INSTRUCTIONS TO FOLLOW
Transcribe only the lines from the one containing "Where should I click to: Click" through the final line of the entries below, exactly, and exclude the pictures.

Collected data
[Start of Attachment]

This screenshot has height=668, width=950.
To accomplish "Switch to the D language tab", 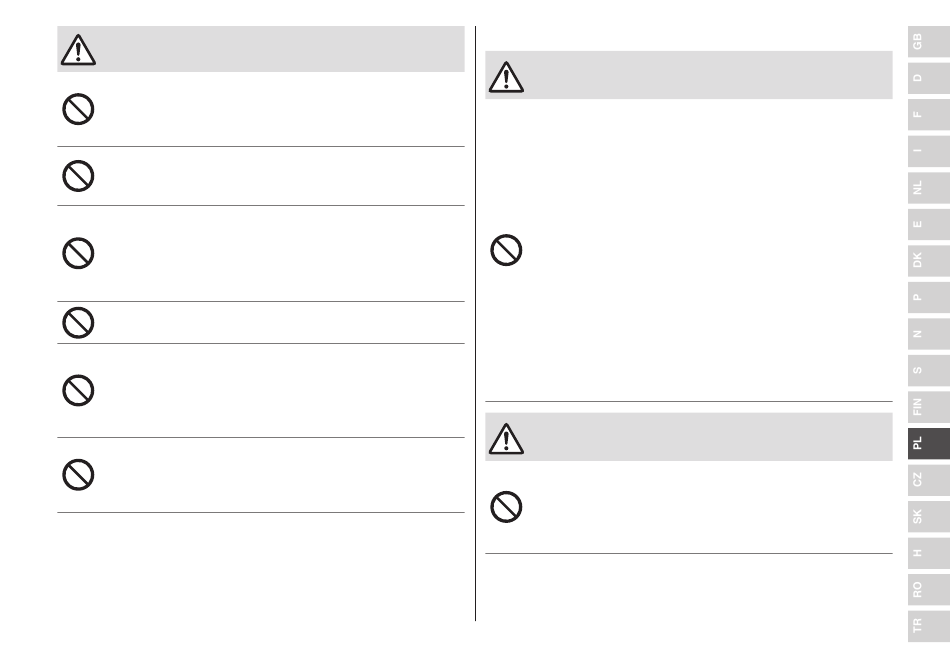I will tap(929, 78).
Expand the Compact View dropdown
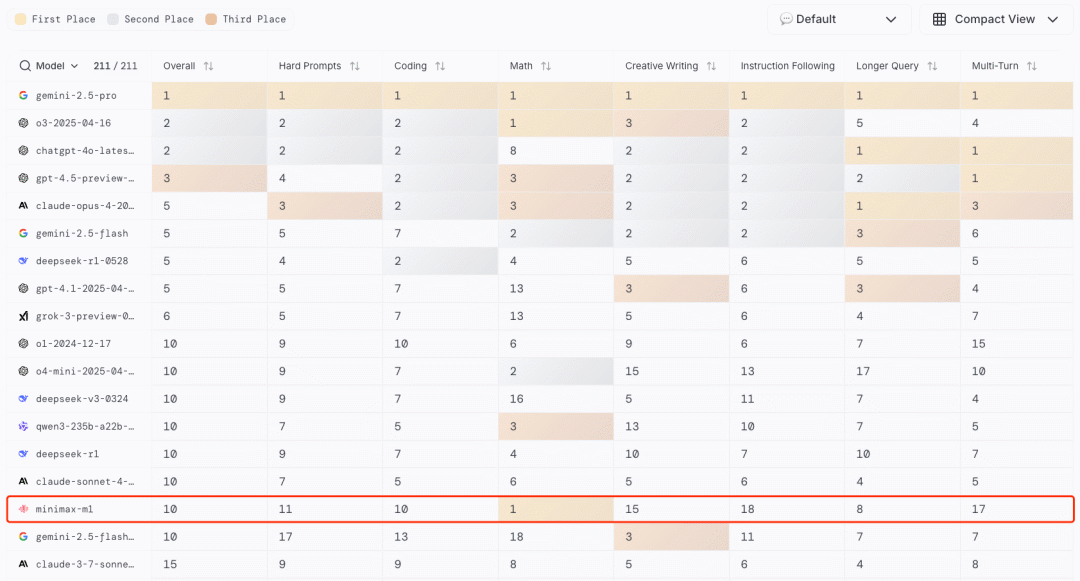Image resolution: width=1080 pixels, height=581 pixels. click(996, 19)
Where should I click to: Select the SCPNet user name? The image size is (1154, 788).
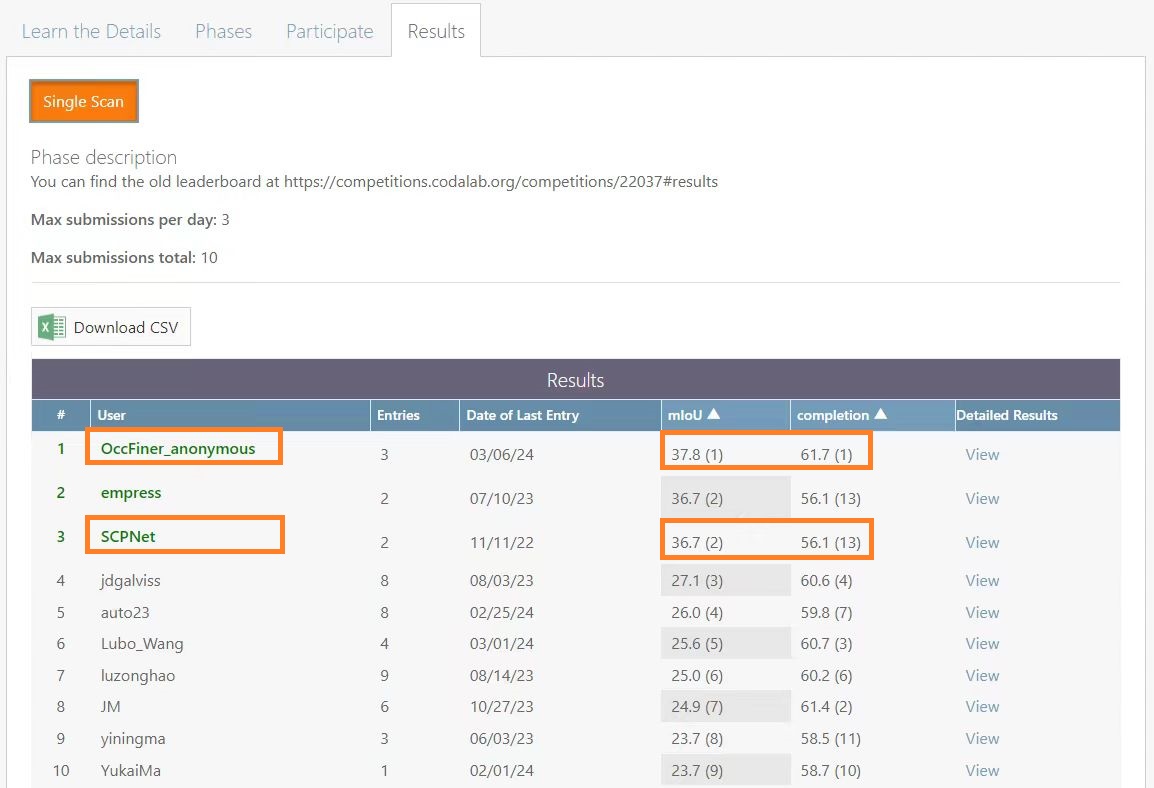click(128, 536)
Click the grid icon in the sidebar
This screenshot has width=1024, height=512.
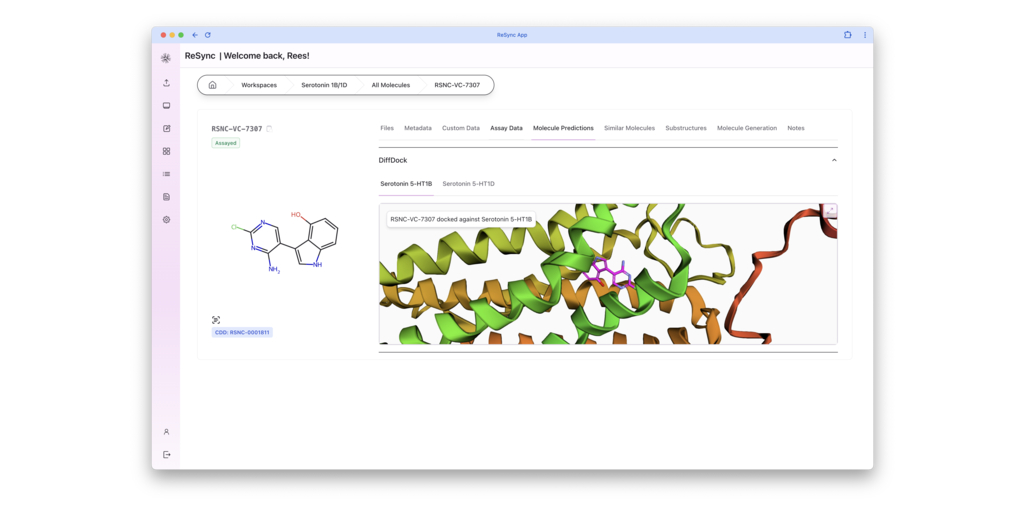[166, 152]
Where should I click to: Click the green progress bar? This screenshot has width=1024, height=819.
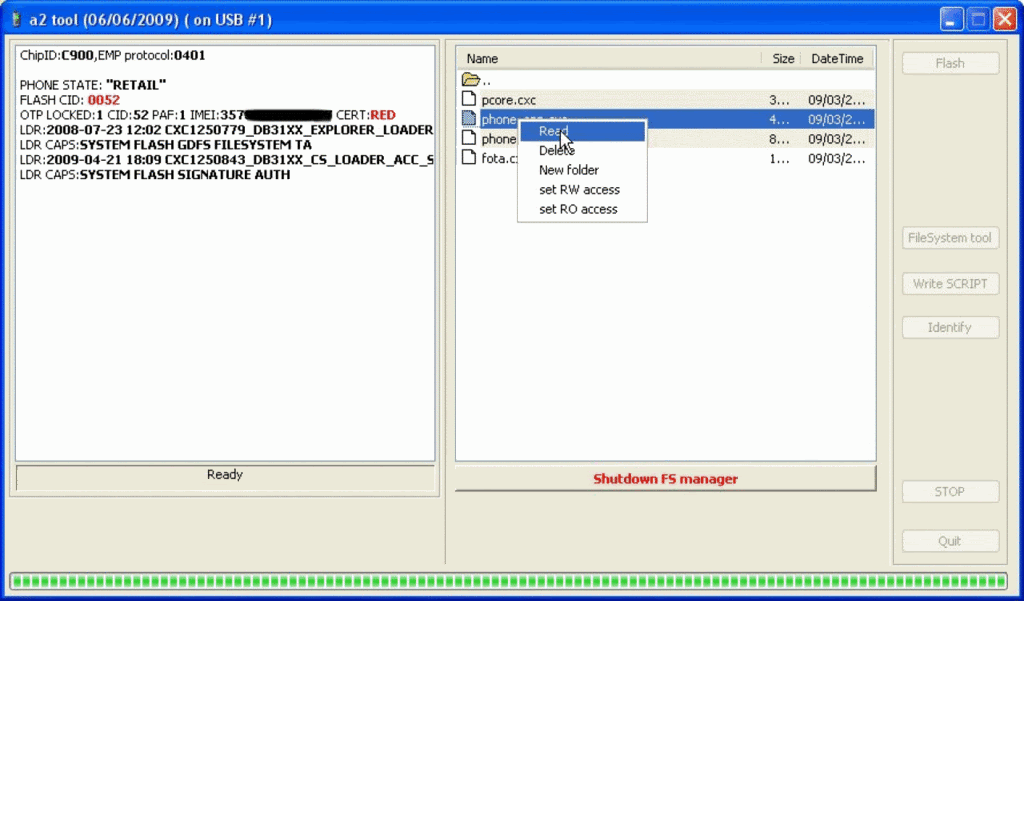pyautogui.click(x=508, y=581)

[End of Attachment]

THE ANSWER
Where should I click to: Click the green progress bar? This screenshot has width=1024, height=819.
pyautogui.click(x=508, y=581)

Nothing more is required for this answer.